Extracted records:
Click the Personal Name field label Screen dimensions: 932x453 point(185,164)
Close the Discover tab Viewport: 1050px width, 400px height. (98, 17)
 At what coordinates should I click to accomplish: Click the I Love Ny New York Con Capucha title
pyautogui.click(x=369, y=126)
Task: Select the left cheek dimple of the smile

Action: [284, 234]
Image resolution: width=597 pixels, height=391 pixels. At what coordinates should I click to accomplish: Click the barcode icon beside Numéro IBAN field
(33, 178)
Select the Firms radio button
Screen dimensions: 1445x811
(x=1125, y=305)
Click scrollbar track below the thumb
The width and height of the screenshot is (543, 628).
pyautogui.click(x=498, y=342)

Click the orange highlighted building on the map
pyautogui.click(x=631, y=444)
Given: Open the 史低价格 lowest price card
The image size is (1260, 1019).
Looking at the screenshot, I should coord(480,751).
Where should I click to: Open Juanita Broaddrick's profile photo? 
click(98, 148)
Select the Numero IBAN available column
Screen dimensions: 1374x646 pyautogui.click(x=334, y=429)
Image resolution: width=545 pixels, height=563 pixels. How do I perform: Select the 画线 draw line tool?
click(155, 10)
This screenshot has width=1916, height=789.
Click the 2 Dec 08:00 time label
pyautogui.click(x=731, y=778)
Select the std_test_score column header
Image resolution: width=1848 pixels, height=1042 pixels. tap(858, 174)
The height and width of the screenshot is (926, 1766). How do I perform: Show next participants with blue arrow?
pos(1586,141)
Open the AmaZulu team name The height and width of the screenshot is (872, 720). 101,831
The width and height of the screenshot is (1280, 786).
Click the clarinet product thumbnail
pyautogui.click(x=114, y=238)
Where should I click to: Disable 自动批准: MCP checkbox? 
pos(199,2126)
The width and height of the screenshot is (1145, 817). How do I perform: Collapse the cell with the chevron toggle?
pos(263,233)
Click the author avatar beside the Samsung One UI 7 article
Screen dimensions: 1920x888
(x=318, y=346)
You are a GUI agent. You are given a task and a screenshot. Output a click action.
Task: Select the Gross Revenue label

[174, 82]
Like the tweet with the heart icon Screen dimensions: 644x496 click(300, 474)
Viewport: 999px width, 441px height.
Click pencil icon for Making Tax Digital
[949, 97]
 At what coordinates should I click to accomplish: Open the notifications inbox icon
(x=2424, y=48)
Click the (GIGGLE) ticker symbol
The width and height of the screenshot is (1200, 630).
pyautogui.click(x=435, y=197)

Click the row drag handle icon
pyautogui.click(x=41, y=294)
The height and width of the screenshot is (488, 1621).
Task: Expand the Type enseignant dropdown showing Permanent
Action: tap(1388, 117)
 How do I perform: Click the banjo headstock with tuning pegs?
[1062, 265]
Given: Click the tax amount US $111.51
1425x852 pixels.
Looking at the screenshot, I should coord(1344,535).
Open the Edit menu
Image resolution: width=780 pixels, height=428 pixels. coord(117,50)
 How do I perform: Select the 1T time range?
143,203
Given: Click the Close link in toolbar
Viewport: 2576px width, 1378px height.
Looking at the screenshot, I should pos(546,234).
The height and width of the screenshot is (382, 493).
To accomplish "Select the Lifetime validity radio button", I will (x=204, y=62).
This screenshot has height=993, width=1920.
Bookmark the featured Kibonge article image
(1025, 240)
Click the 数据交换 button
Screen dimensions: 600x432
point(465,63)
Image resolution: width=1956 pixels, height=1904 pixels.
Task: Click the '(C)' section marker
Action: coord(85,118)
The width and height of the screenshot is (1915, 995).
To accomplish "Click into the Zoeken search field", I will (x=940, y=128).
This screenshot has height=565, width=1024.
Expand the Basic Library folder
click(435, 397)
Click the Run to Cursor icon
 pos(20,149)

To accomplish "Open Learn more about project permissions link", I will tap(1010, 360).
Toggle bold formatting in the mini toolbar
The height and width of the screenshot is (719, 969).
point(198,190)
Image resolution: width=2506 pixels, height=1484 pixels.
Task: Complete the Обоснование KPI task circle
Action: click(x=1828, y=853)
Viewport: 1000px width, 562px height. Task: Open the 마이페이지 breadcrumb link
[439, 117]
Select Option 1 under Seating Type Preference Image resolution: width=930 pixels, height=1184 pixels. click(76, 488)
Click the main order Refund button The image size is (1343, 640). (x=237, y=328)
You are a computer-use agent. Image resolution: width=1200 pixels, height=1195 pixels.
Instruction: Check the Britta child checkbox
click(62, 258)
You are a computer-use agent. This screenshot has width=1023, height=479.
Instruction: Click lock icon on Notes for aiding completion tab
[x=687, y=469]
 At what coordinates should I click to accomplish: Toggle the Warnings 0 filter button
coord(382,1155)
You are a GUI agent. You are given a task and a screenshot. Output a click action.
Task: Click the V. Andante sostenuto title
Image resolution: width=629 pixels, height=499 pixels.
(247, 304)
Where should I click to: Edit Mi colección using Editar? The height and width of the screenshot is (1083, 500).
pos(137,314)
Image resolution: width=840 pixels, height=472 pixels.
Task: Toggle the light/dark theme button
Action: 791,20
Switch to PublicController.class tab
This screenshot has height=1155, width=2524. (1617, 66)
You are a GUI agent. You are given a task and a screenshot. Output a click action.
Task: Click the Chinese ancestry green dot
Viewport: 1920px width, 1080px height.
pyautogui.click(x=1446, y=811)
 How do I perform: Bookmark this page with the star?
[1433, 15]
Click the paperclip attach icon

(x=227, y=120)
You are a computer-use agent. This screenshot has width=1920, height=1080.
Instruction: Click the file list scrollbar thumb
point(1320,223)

What to do: Substitute "scroll bar" for every "scrollbar" throughout the listing above, and write the whole listing out again with nothing else altered.

Correct answer:
Click the Personal Name field label Screen dimensions: 932x453 point(185,164)
Close the Discover tab Viewport: 1050px width, 400px height. (98, 17)
 At what coordinates should I click to accomplish: Click the I Love Ny New York Con Capucha title
pyautogui.click(x=369, y=126)
Task: Select the left cheek dimple of the smile

Action: [284, 234]
Image resolution: width=597 pixels, height=391 pixels. At what coordinates should I click to accomplish: Click the barcode icon beside Numéro IBAN field
(33, 178)
Select the Firms radio button
Screen dimensions: 1445x811
(x=1125, y=305)
Click scroll bar track below the thumb
The width and height of the screenshot is (543, 628).
pyautogui.click(x=498, y=342)

Click the orange highlighted building on the map
pyautogui.click(x=631, y=444)
Given: Open the 史低价格 lowest price card
The image size is (1260, 1019).
Looking at the screenshot, I should coord(480,751).
Where should I click to: Open Juanita Broaddrick's profile photo? 
click(98, 148)
Select the Numero IBAN available column
Screen dimensions: 1374x646 pyautogui.click(x=334, y=429)
Image resolution: width=545 pixels, height=563 pixels. How do I perform: Select the 画线 draw line tool?
click(155, 10)
This screenshot has width=1916, height=789.
Click the 2 Dec 08:00 time label
pyautogui.click(x=731, y=778)
Select the std_test_score column header
Image resolution: width=1848 pixels, height=1042 pixels. tap(858, 174)
The height and width of the screenshot is (926, 1766). How do I perform: Show next participants with blue arrow?
pos(1586,141)
Open the AmaZulu team name The height and width of the screenshot is (872, 720). 101,831
The width and height of the screenshot is (1280, 786).
Click the clarinet product thumbnail
pyautogui.click(x=114, y=238)
Where should I click to: Disable 自动批准: MCP checkbox? 
pos(199,2126)
The width and height of the screenshot is (1145, 817). How do I perform: Collapse the cell with the chevron toggle?
pos(263,233)
Click the author avatar beside the Samsung One UI 7 article
Screen dimensions: 1920x888
(x=318, y=346)
You are a GUI agent. You are given a task and a screenshot. Output a click action.
Task: Select the Gross Revenue label

[174, 82]
Like the tweet with the heart icon Screen dimensions: 644x496 click(300, 474)
Viewport: 999px width, 441px height.
Click pencil icon for Making Tax Digital
[949, 97]
 At what coordinates should I click to accomplish: Open the notifications inbox icon
(x=2424, y=48)
Click the (GIGGLE) ticker symbol
The width and height of the screenshot is (1200, 630).
pyautogui.click(x=435, y=197)

Click the row drag handle icon
pyautogui.click(x=41, y=294)
The height and width of the screenshot is (488, 1621).
Task: Expand the Type enseignant dropdown showing Permanent
Action: tap(1388, 117)
 How do I perform: Click the banjo headstock with tuning pegs?
[1062, 265]
Given: Click the tax amount US $111.51
1425x852 pixels.
Looking at the screenshot, I should coord(1344,535).
Open the Edit menu
Image resolution: width=780 pixels, height=428 pixels. coord(117,50)
 How do I perform: Select the 1T time range?
143,203
Given: Click the Close link in toolbar
Viewport: 2576px width, 1378px height.
Looking at the screenshot, I should pos(546,234).
The height and width of the screenshot is (382, 493).
To accomplish "Select the Lifetime validity radio button", I will (x=204, y=62).
This screenshot has height=993, width=1920.
Bookmark the featured Kibonge article image
(1025, 240)
Click the 数据交换 button
Screen dimensions: 600x432
point(465,63)
Image resolution: width=1956 pixels, height=1904 pixels.
Task: Click the '(C)' section marker
Action: coord(85,118)
The width and height of the screenshot is (1915, 995).
To accomplish "Click into the Zoeken search field", I will (x=940, y=128).
This screenshot has height=565, width=1024.
Expand the Basic Library folder
click(435, 397)
Click the Run to Cursor icon
 pos(20,149)

To accomplish "Open Learn more about project permissions link", I will tap(1010, 360).
Toggle bold formatting in the mini toolbar
The height and width of the screenshot is (719, 969).
point(198,190)
Image resolution: width=2506 pixels, height=1484 pixels.
Task: Complete the Обоснование KPI task circle
Action: click(x=1828, y=853)
Viewport: 1000px width, 562px height. Task: Open the 마이페이지 breadcrumb link
[439, 117]
Select Option 1 under Seating Type Preference Image resolution: width=930 pixels, height=1184 pixels. click(76, 488)
Click the main order Refund button The image size is (1343, 640). (x=237, y=328)
You are a computer-use agent. Image resolution: width=1200 pixels, height=1195 pixels.
Instruction: Check the Britta child checkbox
click(62, 258)
You are a computer-use agent. This screenshot has width=1023, height=479.
Instruction: Click lock icon on Notes for aiding completion tab
[x=687, y=469]
 At what coordinates should I click to accomplish: Toggle the Warnings 0 filter button
coord(382,1155)
You are a GUI agent. You are given a task and a screenshot. Output a click action.
Task: Click the V. Andante sostenuto title
Image resolution: width=629 pixels, height=499 pixels.
(247, 304)
Where should I click to: Edit Mi colección using Editar? The height and width of the screenshot is (1083, 500).
pos(137,314)
Image resolution: width=840 pixels, height=472 pixels.
Task: Toggle the light/dark theme button
Action: 791,20
Switch to PublicController.class tab
This screenshot has height=1155, width=2524. (1617, 66)
You are a GUI agent. You are given a task and a screenshot. Output a click action.
Task: Click the Chinese ancestry green dot
Viewport: 1920px width, 1080px height.
pyautogui.click(x=1446, y=811)
 How do I perform: Bookmark this page with the star?
[1433, 15]
Click the paperclip attach icon

(x=227, y=120)
You are a computer-use agent. This screenshot has width=1920, height=1080.
Instruction: Click the file list scroll bar thumb
point(1320,223)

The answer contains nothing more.